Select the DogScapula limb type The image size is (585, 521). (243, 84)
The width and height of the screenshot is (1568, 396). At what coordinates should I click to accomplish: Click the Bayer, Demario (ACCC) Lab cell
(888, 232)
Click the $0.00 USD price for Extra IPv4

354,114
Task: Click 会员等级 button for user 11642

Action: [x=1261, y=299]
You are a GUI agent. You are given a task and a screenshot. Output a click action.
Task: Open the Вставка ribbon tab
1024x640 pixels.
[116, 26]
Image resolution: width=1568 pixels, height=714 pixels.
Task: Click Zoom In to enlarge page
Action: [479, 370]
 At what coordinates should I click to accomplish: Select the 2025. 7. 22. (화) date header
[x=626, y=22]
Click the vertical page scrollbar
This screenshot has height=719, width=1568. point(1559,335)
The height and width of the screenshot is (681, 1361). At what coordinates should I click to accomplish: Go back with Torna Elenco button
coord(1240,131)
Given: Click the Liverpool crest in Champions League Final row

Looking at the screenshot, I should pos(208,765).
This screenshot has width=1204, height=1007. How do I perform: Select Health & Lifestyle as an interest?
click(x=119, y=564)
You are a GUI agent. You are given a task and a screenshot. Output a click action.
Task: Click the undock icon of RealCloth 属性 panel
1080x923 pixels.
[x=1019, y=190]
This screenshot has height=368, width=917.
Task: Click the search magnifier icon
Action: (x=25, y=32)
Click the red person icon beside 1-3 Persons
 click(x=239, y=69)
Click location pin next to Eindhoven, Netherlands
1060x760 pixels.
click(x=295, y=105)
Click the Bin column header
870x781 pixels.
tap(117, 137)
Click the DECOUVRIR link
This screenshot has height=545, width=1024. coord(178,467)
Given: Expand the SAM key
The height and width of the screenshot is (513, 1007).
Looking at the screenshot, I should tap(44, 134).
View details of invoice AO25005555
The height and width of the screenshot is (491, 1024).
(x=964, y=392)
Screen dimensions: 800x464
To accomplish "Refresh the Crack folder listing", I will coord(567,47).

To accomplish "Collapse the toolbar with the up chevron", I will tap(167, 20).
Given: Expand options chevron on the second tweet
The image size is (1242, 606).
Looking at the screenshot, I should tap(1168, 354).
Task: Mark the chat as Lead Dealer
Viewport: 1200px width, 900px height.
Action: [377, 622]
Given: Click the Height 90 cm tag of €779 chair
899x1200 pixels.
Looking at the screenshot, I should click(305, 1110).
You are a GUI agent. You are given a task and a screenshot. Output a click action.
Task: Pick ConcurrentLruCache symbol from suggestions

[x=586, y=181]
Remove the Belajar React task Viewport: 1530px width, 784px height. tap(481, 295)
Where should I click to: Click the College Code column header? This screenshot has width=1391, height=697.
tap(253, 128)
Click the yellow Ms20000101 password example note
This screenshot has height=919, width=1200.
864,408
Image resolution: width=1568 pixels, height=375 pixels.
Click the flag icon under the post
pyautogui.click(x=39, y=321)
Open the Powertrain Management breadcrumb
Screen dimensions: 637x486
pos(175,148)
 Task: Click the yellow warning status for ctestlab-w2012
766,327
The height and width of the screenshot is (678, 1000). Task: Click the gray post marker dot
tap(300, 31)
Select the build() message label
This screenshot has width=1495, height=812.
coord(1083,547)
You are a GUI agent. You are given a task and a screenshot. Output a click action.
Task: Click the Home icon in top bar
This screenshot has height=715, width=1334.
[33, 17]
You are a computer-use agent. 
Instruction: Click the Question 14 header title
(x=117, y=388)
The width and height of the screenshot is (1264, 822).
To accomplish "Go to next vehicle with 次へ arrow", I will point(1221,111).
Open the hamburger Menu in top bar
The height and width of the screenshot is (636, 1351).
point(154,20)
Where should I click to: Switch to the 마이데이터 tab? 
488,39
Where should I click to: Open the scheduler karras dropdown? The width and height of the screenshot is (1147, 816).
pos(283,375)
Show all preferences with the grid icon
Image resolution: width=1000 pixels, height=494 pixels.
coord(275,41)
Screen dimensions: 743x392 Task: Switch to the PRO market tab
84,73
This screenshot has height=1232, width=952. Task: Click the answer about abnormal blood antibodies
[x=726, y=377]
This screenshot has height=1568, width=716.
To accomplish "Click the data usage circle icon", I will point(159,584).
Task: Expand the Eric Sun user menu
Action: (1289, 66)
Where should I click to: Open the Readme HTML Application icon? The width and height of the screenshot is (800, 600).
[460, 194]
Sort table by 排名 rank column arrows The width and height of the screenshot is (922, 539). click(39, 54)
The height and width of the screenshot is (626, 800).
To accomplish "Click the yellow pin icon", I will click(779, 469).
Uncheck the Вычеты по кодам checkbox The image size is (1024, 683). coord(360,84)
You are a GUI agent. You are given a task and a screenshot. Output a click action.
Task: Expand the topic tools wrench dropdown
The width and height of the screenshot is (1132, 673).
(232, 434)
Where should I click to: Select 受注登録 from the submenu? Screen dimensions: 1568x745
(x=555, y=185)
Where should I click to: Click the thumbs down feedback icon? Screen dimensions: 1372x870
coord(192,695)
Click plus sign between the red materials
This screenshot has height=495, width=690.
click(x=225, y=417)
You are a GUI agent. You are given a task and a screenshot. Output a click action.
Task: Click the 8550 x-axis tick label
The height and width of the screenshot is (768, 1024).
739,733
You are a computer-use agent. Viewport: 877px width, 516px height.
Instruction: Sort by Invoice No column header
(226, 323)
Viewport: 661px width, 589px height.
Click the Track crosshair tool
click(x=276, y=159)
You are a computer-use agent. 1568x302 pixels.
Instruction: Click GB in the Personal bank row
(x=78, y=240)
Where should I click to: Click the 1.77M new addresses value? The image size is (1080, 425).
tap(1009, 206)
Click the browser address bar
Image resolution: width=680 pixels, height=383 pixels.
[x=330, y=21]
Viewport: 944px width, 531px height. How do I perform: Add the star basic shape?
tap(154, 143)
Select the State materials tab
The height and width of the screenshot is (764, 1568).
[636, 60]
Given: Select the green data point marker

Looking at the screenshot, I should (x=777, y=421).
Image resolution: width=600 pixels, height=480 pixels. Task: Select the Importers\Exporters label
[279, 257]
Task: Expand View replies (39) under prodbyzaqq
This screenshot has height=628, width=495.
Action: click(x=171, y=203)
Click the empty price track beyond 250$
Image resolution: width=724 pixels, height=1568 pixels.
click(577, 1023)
★ ★ ★ ★ ★ ★ ★
**Task instructions**
Starting with the line that contains "Image resolution: width=600", write out each line through the end of the listing, exactly as it appears, and include nothing else.

**Your response**
Image resolution: width=600 pixels, height=480 pixels. Task: Select the Importers\Exporters label
[279, 257]
Task: Expand View replies (39) under prodbyzaqq
This screenshot has height=628, width=495.
Action: click(x=171, y=203)
Click the empty price track beyond 250$
Image resolution: width=724 pixels, height=1568 pixels.
click(577, 1023)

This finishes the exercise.